Ageratum tissue nutrient analysis (Table 5) revealed high levels of N, B, Cu, and Zn among all treatments (Mills and Jones, 1996). Concentrations of P and K were close to the survey average, while Ca, Mg, and S were slightly low. Treatments containing CCR had the lowest concentrations of Fe. Manganese concentration was almost double in 100% PB when compared with other treatments which were near the survey average published by Mills and Jones (1996). No toxicities or deficiencies were observed for the duration of the study.
Salvia.
There were no differences in leaf chlorophyll content (Table 6). Plants grown in 9:1 1/2-inch CCR:PM had the greatest plant height (17.9 cm). The average plant width was similar in all treatments except 100% 3/4-inch CCR, which was slightly smaller. Growth indices showed the least growth in 100% 3/4-inch CCR. Results for SDW showed that the greatest SDW occurred in combinations of PB:PM. Both of the 100% CCR treatments had the least growth. Tissue nutrient content for salvia (Table 7) was within sufficiency ranges for all elements except S, which was low. Treatments containing CCR:PM blends had low amounts of K. Manganese was high in 100% PB and 9:1 PB:PM. Zinc was only slightly above the sufficiency range for a few treatments. No toxicity or deficiency symptoms were observed.
Impatiens.
No differences among treatments for leaf chlorophyll content were recorded (Table 8). Plant height was greatest for 4:1 PB:PM. There were no differences among impatiens plants for average plant width or GI. The treatment producing the highest SDW was 4:1 PB:PM.

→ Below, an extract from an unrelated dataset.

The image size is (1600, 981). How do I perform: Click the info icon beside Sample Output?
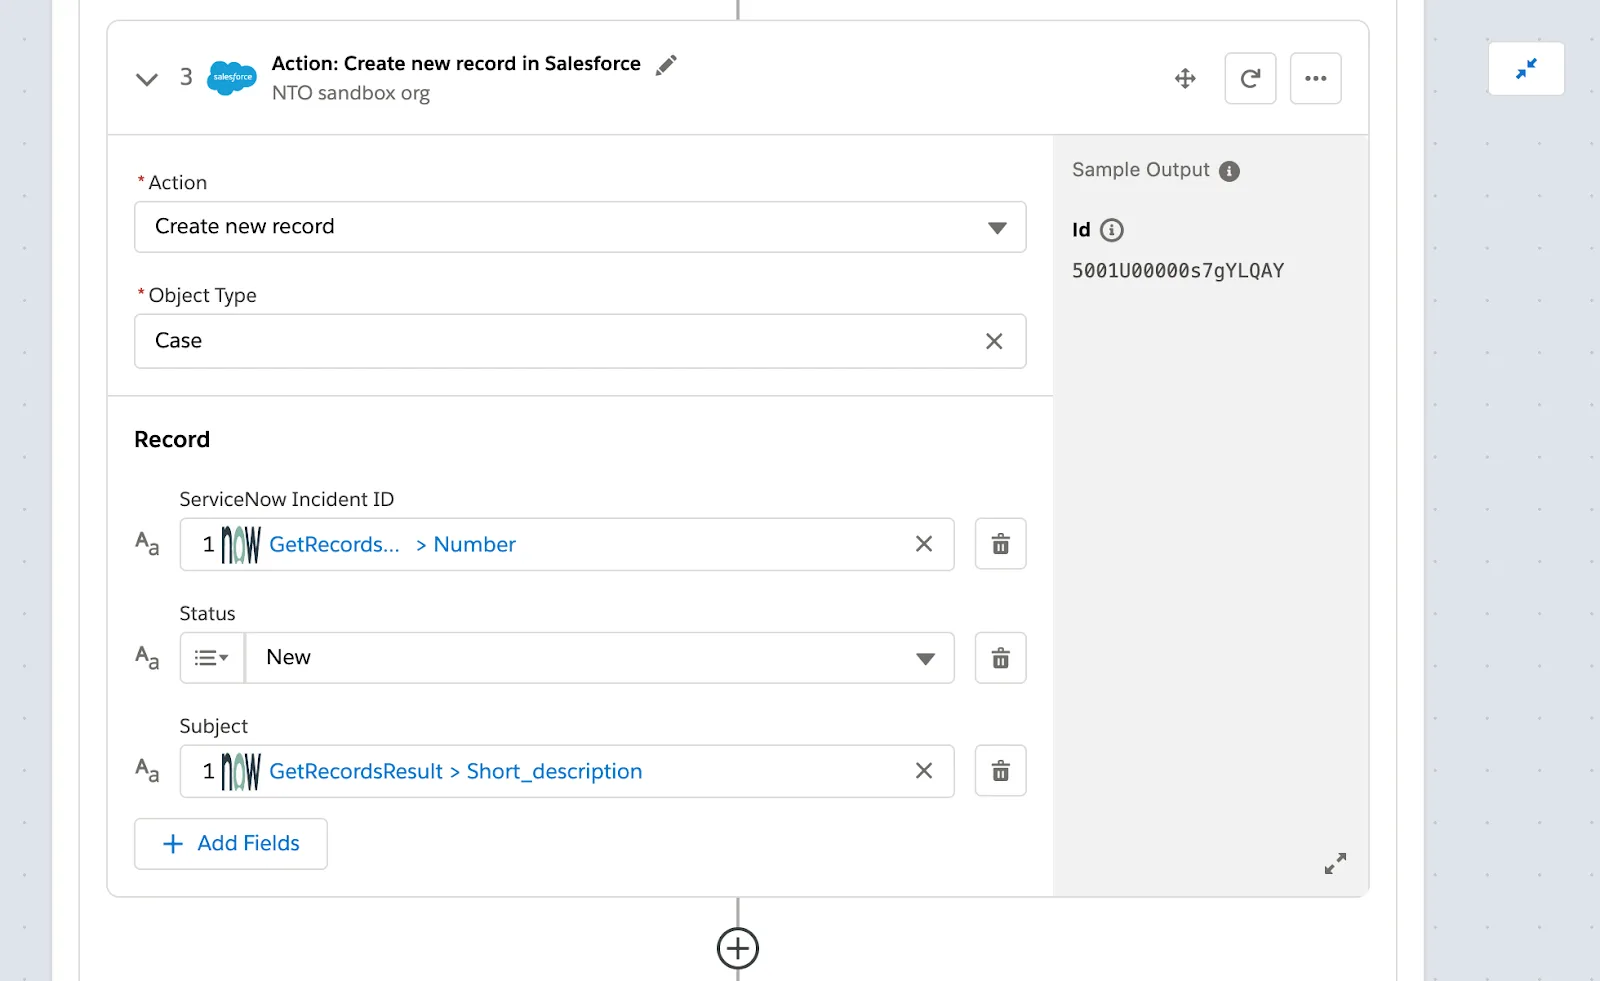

Substrate shrinkage occurs when the substrate decomposes due to microbial activity in the root zone, which compacts the remaining material (Kenna and Whitcomb, 1985; Robbins, 2002). Containers having reduced capacity for root growth are not as marketable as full containers. In this study, no differences among treatments were observed for substrate shrinkage at either location (data not shown). For each species, root ratings were similar among all treatments (data not shown). Root growth of all plants was uniform over the entire root ball. There were no odors or diseases observed with any of the substrate blends in this study. Wright and Browder (2005) reported that substrate analysis of pine wood chips indicated there were no toxic nutrient levels associated with the material and the pH (5.7) was acceptable for plant culture. Also in this study by Wright and Browder (2005), no apparent shrinkage due to decomposition over the course of the test was reported. Root growth was more extensive in ground pine wood chips than in aged-milled PB (Wright and Browder, 2005).
Results of this study concur with results obtained by Wright and Browder (2005) and Fain et al. (2006) where annuals grown in wood-based substrates can have comparable growth to plants grown in traditional PB substrates. Ageratum and salvia plants had fewer differences among treatments than impatiens, which indicated that further studies with more species will need to be evaluated for growth in wood-based substrates. Differences among impatiens were attributed to using different impatiens cultivars. Treatments composed of 100% CCR generally had too much AS, which lowered water-holding capacity (Table 1), possibly explaining some of the reduced growth measurements (Tables 4, 6, and 8). A smaller screen-sized material may be more suitable for greenhouse production of annual plants if CCR is used alone. Blending CCR and PB with PM increased water-holding capacity as the percentage of PM increased (Table 1). In general, when PM was a component, plant growth was similar regardless of PB or CCR rate. These results confirm that freshly processed CCR is a promising alternative substrate component or PB replacement for producing greenhouse-grown annuals in large containers.